Sano shied away from the idea that his wife had grown so accustomed to taking lives that there were no moral obstacles to prevent her. “Those other times, you killed to defend yourself or protect other people. That wasn’t murder. And you had no reason to kill Lord Mori. You said so yourself.”
“Maybe I confronted him because he strangled the boy. Maybe I asked him what he did with Lily’s son. Maybe I wanted to punish him for killing them both.” Reiko exhaled a sigh of desolation. “Or maybe there was no boy, no Lily, no Jiro. Those are the parts of my story that don’t seem real to me now.

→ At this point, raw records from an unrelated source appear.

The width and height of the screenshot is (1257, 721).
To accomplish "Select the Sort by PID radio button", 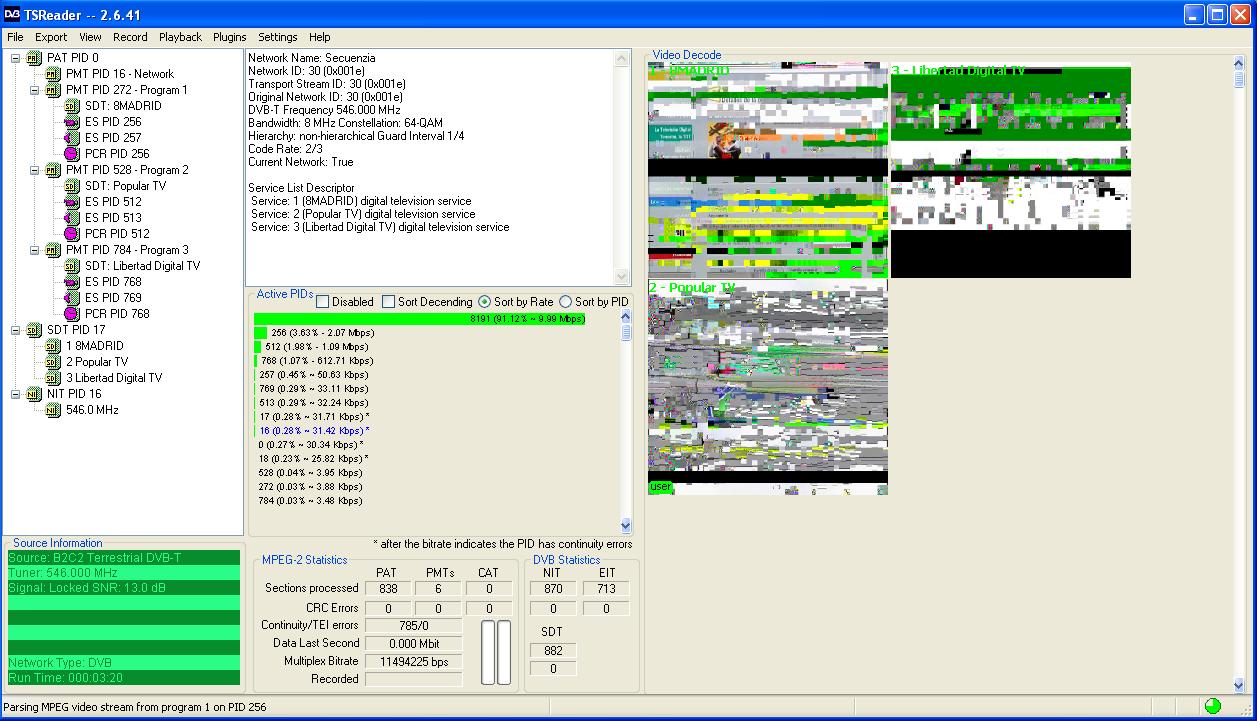I will point(566,302).
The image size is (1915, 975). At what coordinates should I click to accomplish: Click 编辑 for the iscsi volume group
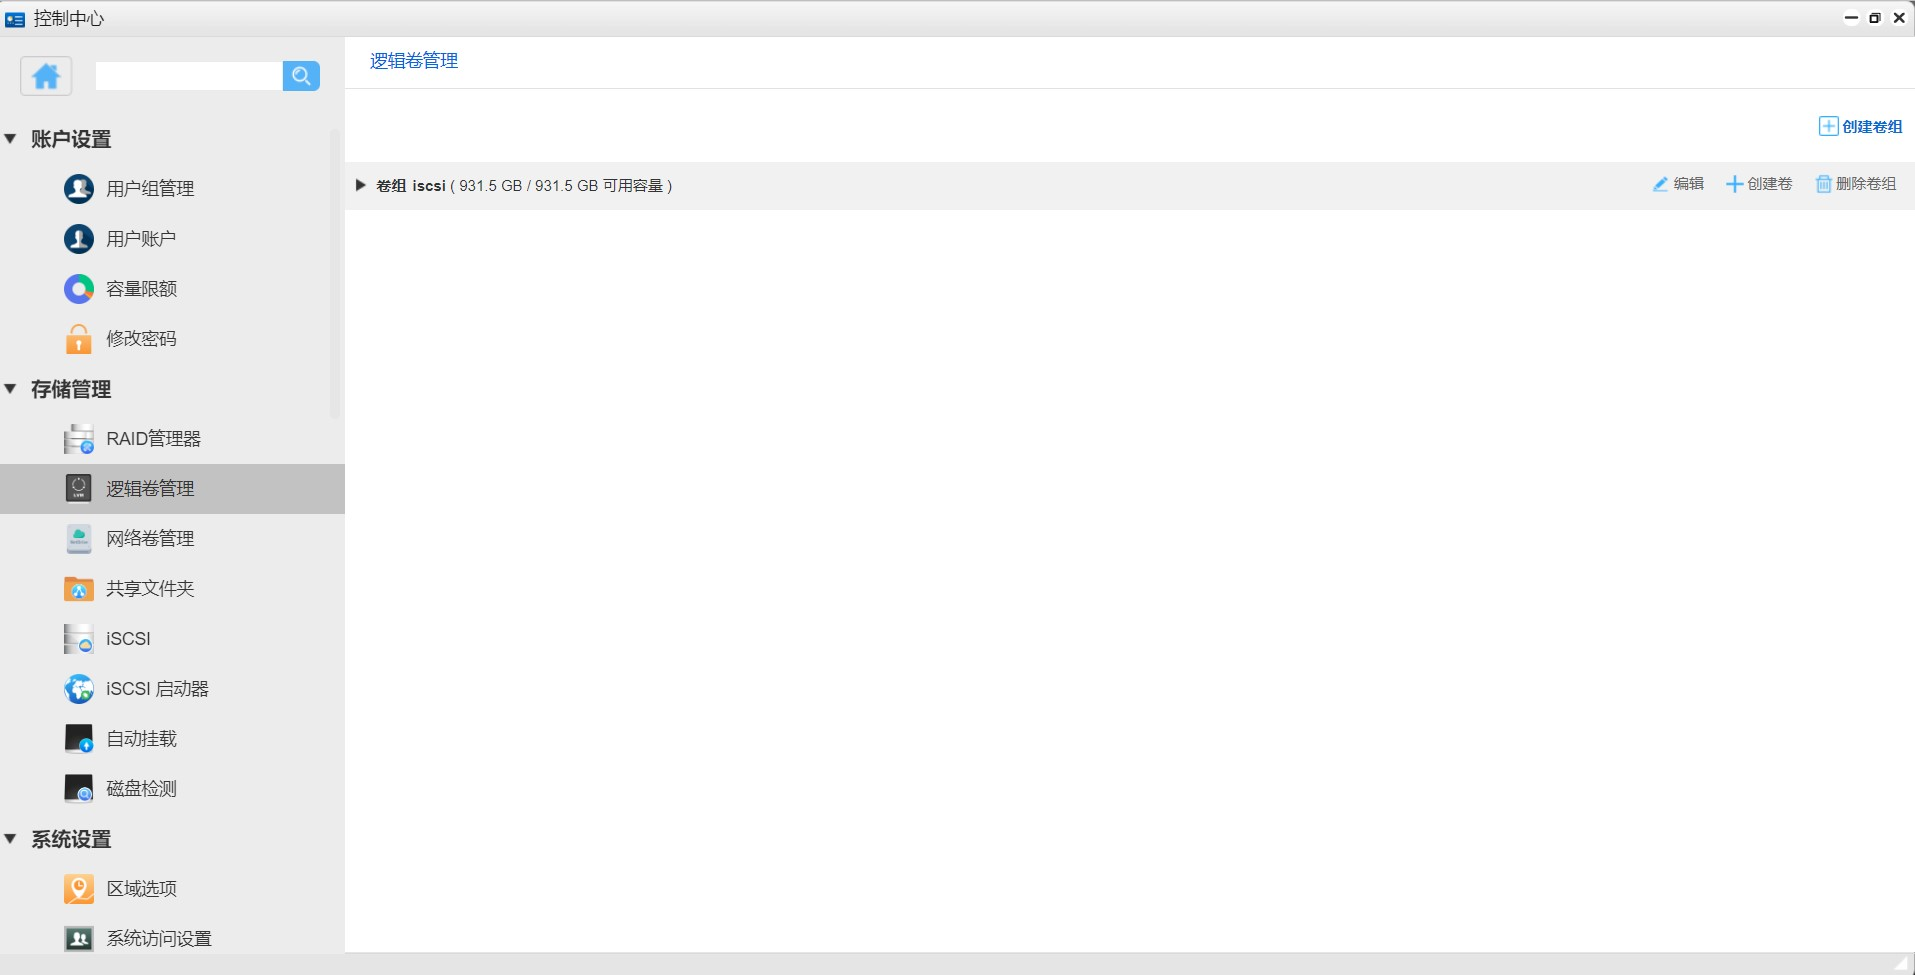coord(1678,184)
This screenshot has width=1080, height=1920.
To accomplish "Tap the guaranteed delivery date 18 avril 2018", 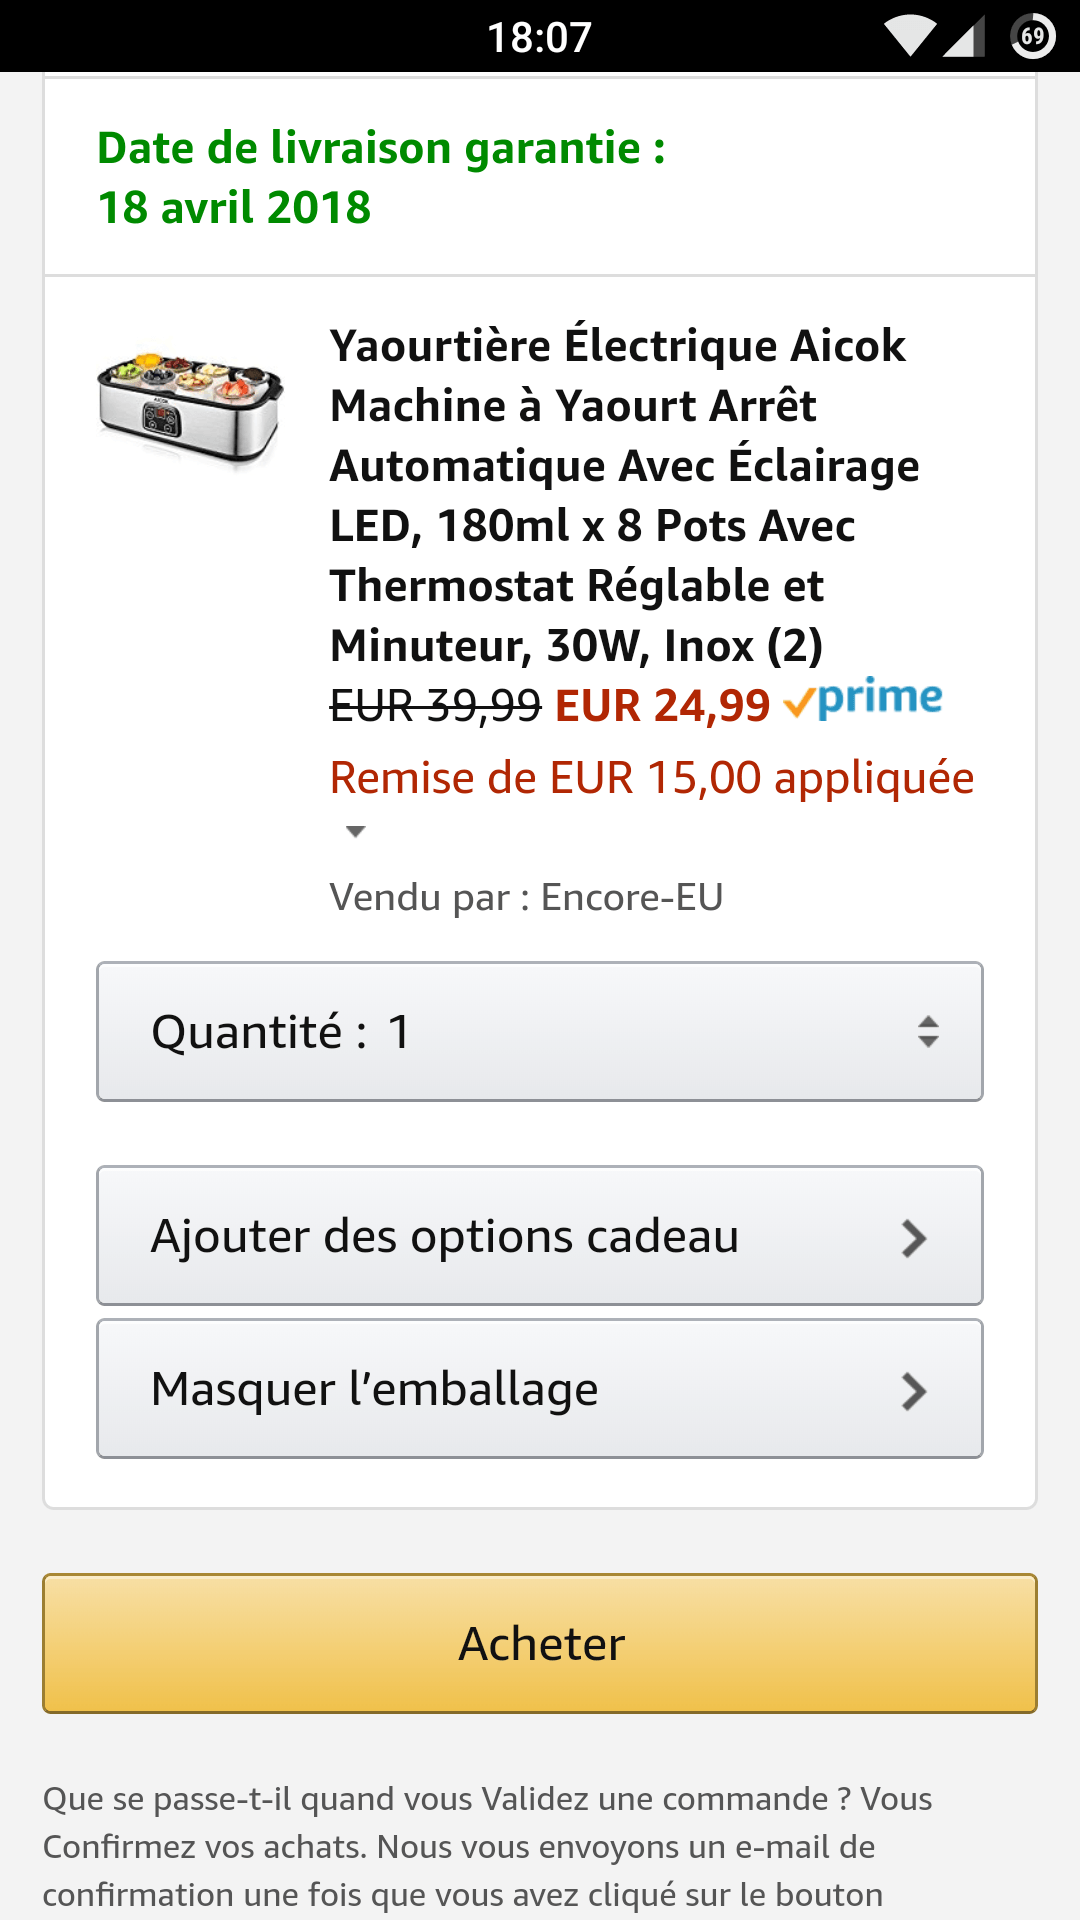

Maybe I killed Lord Mori because we were lovers and he jilted me.”
She regarded Sano with suspicion in her eyes. “Or maybe I did it to punish him because he tried to betray you.”
“No,” Sano said, dismayed that she should think there was truth to the story from the seance in spite of the fact that the medium had confessed to fraud. “That’s not so. And even if you can’t remember everything that happened that night, you surely couldn’t have forgotten everything that led up to it.”
“Couldn’t I?” Reiko’s face was a mask of self-doubt and fear. “I feel as if I’ve gone insane. I don’t know what I’m capable of anymore. All I’m sure of is that I killed Lord Mori.”
“What I’m sure of is that you didn’t,” Sano said with growing, passionate conviction.